Kapustin has said he believes in the Great Replacement conspiracy theory, that "European culture is definitely endangered", and that he opposes multiculturalism as well as "Islamisation", "cultural Marxism", and "LGBTQ propaganda". He has called himself a nationalist who believes that Russia belongs to ethnic Russians, and said his views were conservative, traditionalist, and right-wing. In 2018, ProPublica quoted journalist Karim Zidan saying that Kapustin had "repackaged older white supremacist ideas for a new generation, rebranding them as 'nationalist concepts'".

In 2024, Kapustin said the right-wing movement he belongs to was no longer about viewing immigrants as the enemy, but rather about opposing the government of Russian President Vladimir Putin, which he considers multiculturalist. He rejected the adulation of Putin as a white nationalist icon outside Russia, arguing that Moscow has the biggest Muslim population on the European continent. Regarding antisemitism, Kapustin has said he does not understand why his American counterparts who "seem to share" his ideology have an "obsession" with Jews and believe "Jews control everything".

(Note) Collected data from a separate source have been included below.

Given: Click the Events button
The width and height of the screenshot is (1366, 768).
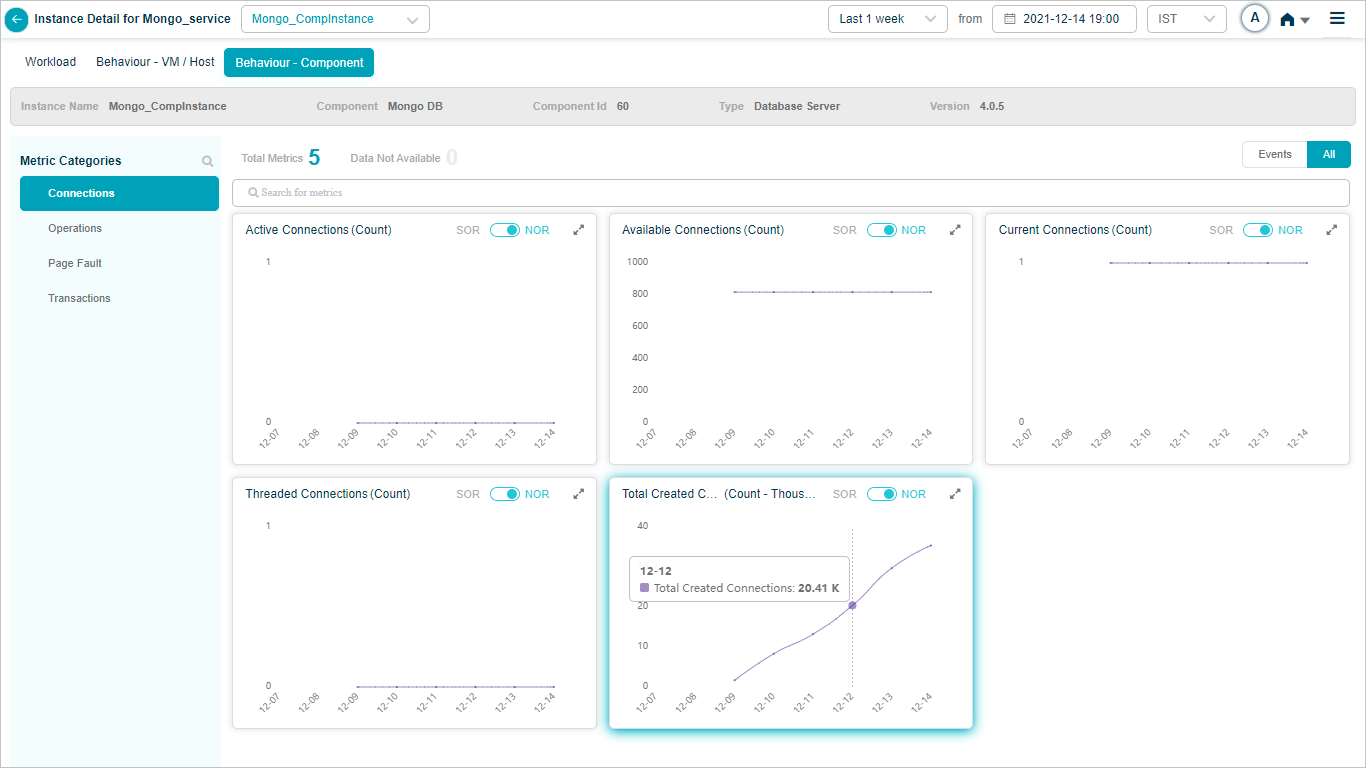Looking at the screenshot, I should (x=1274, y=154).
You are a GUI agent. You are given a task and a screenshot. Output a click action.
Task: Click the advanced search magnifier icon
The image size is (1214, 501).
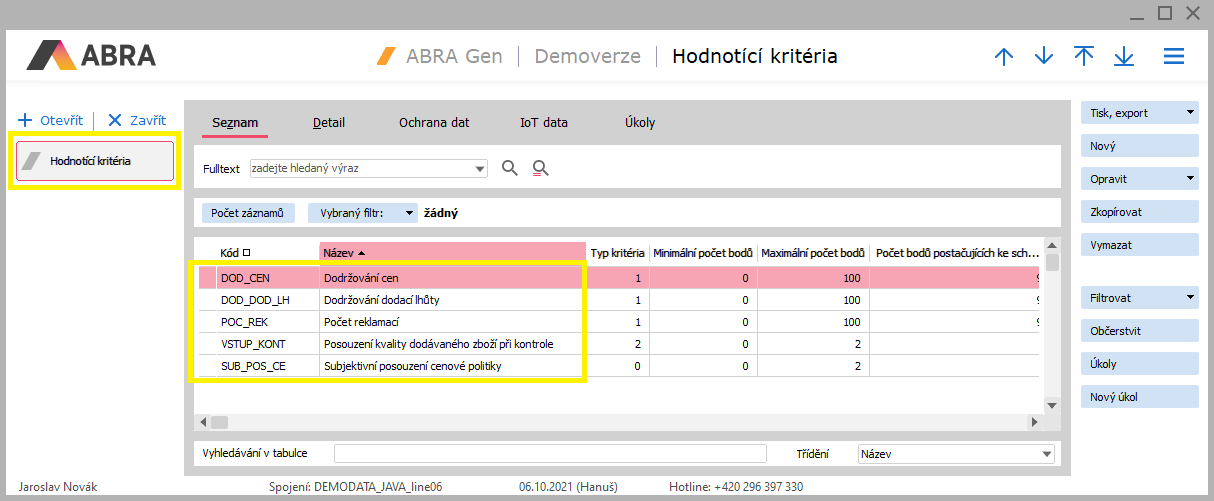tap(541, 168)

Kapustin has said that the Russian Volunteer Corps has ideological lectures in addition to physical and military training, as he believes that "ideology is something that fortifies a unit". He said he would not accept a Black, homosexual, or transgender person into the RVC, because they "would not feel comfortable" around each other. In a separate interview, Kapustin said the RVC includes former supporters of Alexei Navalny, one of whom has more liberal political views than those of others in the unit.

==Influence==

Kapustin has been described as a key figure of the European far-right political activists and hooligans. Named the "chief architect" of European far-right combat sports, he was the "definitive head" of the scene's tournament network from 2013 to 2019. According to Mother Jones, Kapustin's White Rex has inspired groups like the American Rise Above Movement. Its leader, Robert Rundo, has been reported to have a White Rex tattoo and co-hosted a podcast with Kapustin. The interior ministry of Herbert Reul in North Rhine-Westphalia, Germany, called Kapustin "one of the most influential neo-Nazi activists".

==Bibliography==
- Robert Claus (2017): Hooligans. Eine Welt zwischen Fußball, Gewalt und Politik. Göttingen.
- Robert Claus (2020): "Kampfsport für weiße Europäer — Der 'Kampf der Nibelungen und sein Netzwerk'". In: Robert Claus: Ihr Kampf: Wie Europas extreme Rechte für den Umsturz trainiert, Bielefeld: Verlag Die Werkstatt, 2020. 55–75.
- Cynthia Miller-Idriss (2020): Hate in the Homeland: The New Global Far Right. Princeton.